Those of us that create anything – at least without the crutches of a large language model like ChatGPT- are a bit concerned about our works being used to train large language models. We get no attribution, no pay, and the companies that run the models basically can just grab our work, train their models and turn around and charge customers for access to responses that our work helped create.
No single one of us is likely that important. But combined, it’s a bit of a rip off. One friend suggested being able to block the bots, which is an insurmountable task because it depends on the bots obeying what is in the robots.txt file. There’s no real reason that they have to.

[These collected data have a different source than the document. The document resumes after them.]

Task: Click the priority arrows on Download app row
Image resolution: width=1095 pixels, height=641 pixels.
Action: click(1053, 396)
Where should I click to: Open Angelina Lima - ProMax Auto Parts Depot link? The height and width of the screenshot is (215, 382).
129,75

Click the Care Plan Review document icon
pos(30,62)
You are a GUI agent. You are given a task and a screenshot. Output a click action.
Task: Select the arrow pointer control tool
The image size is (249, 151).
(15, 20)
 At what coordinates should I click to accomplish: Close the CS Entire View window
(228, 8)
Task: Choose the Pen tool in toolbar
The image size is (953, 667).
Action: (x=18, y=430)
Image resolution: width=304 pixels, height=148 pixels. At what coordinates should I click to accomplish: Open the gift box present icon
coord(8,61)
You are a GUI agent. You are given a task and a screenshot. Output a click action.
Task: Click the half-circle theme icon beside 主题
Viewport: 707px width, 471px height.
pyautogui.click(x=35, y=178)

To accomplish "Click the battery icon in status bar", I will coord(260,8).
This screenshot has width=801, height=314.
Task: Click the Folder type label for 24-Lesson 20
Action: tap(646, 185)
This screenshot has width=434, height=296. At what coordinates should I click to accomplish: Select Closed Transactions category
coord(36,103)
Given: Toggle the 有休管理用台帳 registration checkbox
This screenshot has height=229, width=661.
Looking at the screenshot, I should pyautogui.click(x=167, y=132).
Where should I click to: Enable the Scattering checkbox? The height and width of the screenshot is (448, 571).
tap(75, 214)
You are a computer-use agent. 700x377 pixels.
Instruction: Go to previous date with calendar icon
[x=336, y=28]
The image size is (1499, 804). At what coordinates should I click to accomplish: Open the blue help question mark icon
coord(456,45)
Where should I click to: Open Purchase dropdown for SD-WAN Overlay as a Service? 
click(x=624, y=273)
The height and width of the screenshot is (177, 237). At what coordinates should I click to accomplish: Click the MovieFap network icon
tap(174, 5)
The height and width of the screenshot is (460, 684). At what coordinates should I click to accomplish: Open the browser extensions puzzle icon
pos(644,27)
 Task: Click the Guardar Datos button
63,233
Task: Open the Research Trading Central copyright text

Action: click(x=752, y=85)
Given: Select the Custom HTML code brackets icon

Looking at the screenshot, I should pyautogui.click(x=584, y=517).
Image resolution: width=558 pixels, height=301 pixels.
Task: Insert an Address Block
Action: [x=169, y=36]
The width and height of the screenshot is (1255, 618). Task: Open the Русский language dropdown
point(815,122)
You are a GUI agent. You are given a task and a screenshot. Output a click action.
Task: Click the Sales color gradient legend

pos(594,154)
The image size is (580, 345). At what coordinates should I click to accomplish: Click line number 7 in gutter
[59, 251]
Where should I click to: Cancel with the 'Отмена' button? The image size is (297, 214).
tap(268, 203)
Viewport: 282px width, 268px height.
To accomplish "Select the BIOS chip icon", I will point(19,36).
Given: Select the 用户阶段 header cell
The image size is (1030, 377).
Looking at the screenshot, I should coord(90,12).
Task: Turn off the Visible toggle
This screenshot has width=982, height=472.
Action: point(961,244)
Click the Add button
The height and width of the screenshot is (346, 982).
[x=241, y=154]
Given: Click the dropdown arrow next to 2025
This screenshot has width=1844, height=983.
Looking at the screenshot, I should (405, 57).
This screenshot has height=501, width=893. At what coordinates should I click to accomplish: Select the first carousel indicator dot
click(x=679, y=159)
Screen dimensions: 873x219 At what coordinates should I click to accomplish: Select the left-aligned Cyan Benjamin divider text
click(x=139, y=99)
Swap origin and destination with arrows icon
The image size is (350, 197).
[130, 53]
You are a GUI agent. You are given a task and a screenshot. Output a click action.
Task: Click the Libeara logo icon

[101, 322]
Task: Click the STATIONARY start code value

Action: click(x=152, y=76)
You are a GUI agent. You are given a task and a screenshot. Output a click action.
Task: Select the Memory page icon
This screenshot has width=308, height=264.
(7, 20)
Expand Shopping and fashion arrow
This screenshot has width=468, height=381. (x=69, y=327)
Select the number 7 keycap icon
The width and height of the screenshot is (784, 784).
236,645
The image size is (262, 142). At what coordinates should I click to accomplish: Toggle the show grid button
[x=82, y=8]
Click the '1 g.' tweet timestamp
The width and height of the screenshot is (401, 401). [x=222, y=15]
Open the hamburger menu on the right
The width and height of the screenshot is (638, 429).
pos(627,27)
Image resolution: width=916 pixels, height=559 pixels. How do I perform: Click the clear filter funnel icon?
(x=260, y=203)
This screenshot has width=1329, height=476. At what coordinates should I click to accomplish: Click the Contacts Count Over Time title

“How to Block AI Chatbots From Scraping Your Website’s Content” is a worthwhile guide to attempting to block the bots. It also makes the point that maybe it doesn’t matter.
I think that it does, at least in principle, because I’m of the firm opinion that websites should not have to opt out of being used by these AI bots – but rather, that websites should opt in as they wish. Nobody’s asked for anything, have they? Why should these companies use your work, or my work, without recompense and then turn around and charge access to these things?
Somehow, we got stuck with ‘opting out’ when what these companies running the AI Bots should have done is allow people to opt in with a revenue model.
TAANSTAAFL. Except if you’re a large tech company, apparently.
On the flip side, Zoom says that they’re not using data from users for their training models. Taken at face value, that’s great, but the real problem is that we wouldn’t know if they did.